Bryan E J, Watson R H, Davis M, Hitchcock A, Foulkes W D, Campbell I G
University of Southampton, Princess Anne Hospital, Montreal, Quebec, Canada.
Cancer Res. 1996 Feb 15;56(4):719-21.
The detection of loss of heterozygosity, indicative of the presence of a tumor suppressor gene, has been reported to occur frequently on chromosome 22q in human ovarian cancer. In this study, 110 sporadic ovarian tumors were analyzed using 8 polymorphic loci to define a minimum region of loss.

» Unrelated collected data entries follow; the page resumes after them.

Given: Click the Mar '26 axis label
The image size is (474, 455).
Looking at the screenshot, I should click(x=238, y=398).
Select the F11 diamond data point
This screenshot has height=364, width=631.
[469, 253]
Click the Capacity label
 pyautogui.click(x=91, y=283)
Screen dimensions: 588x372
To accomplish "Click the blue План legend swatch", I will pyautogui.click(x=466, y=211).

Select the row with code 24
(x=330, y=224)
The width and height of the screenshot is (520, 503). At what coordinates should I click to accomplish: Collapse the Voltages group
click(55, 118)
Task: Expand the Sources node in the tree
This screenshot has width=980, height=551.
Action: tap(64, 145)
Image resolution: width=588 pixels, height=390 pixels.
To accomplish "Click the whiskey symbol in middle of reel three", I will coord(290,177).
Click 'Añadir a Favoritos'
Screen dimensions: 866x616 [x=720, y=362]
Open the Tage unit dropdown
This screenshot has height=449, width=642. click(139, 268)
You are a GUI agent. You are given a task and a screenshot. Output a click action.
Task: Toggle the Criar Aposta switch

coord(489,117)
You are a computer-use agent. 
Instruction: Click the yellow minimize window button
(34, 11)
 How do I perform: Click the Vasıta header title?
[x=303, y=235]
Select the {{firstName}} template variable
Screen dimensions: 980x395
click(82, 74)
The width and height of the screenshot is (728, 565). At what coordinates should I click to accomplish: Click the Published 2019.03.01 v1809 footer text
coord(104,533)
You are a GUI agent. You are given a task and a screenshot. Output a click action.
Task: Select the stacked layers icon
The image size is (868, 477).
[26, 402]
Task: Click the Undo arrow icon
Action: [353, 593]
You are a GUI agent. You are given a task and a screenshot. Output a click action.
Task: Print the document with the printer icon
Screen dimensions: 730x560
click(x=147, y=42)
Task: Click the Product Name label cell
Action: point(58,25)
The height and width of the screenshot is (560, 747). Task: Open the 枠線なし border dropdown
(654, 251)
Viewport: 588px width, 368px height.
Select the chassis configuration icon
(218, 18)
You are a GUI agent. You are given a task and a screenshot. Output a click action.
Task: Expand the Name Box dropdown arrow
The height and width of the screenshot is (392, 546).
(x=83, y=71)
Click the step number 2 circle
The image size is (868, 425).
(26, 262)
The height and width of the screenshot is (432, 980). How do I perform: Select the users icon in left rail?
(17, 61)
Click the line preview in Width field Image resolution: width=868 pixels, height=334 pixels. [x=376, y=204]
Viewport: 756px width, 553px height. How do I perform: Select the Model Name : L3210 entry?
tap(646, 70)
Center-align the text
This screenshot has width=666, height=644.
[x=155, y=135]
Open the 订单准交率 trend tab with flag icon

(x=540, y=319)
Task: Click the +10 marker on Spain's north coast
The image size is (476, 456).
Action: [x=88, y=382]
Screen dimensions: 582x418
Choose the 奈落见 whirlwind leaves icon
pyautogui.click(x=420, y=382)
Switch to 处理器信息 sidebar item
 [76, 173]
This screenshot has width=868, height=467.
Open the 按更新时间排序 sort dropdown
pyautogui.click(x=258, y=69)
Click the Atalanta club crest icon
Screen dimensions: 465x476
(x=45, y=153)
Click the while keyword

Fifty-eight (53%) tumors showed loss of heterozygosity, and of these 6 exhibited partial loss, enabling the identification of two candidate tumor suppressor gene loci. One region, of less than 0.5 cM, is flanked by D22S284 and CYP2D, and a second region lies distal to D22S276. Analysis of loss of heterozygosity with respect to grade and stage suggests that chromosome 22q loss of heterozygosity is of more relevance in tumor progression rather than initiation.
据报道,杂合性缺失的检测表明存在肿瘤抑制基因,在人类卵巢癌中,这种情况在22号染色体长臂上频繁发生。在本研究中,使用8个多态性位点分析了110例散发性卵巢肿瘤,以确定最小缺失区域。58例(53%)肿瘤显示杂合性缺失,其中6例表现为部分缺失,从而确定了两个候选肿瘤抑制基因位点。一个区域长度小于0.5厘摩,位于D22S284和CYP2D之间,另一个区域位于D22S276的远端。关于分级和分期的杂合性缺失分析表明,22号染色体长臂杂合性缺失在肿瘤进展而非起始过程中更具相关性。